Her mom is a piece of work. She’s the most self-absorbed human being I’ve ever known. I don’t know what to say next, but I’m saved when her phone buzzes.

“It’s my dad,” Alison says, fishing it out of her purse and declining the call. “I told him I was seeing you this morning.”

Okay. This is awkward. “Tell him I said hi.”

“You know him. That’s not going to cut it. He’ll ask me a hundred questions about you, then decide to call you himself. He wanted to call you weeks ago when we—ended. I swear, he almost disowned me. He misses you.”

I smile, because the idea of her dad missing anything except making money is hard to imagine. He’s a shrewd entrepreneur like Adam, but where Adam seems to have fun in business, Alison’s father is ruthless. Graham Quick and I have nothing in common, which makes me both nonthreatening and interesting to him.

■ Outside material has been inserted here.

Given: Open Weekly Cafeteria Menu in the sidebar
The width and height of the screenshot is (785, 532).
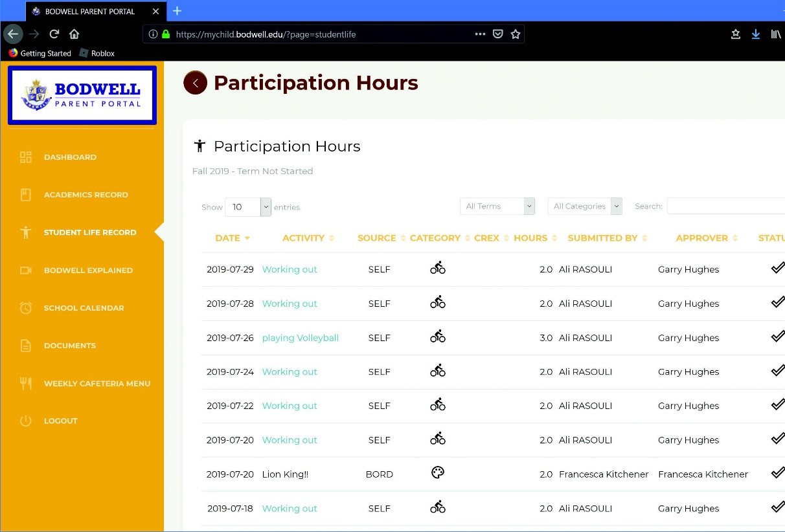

Plenty of times on trips it felt like he wanted to spend more time with me than with Alison.

That is one screwed-up family, but I got along with them okay.

“Well, tell him he can call anytime,” I say.

“He’ll probably ask you to golf with him.”

“That’d be great. I’d love to school him again.”

“He’ll keep inviting you until he wins.”

“Then we’re going to be playing a lot of rounds.”

Alison’s smile fades and her long fingers flatten on the table. “You bring out the best in people, Ethan.”

I can’t believe what I’m hearing. And I can’t take this non-Alison character any longer. I have to call her out. “You’re pretty different, you know that?”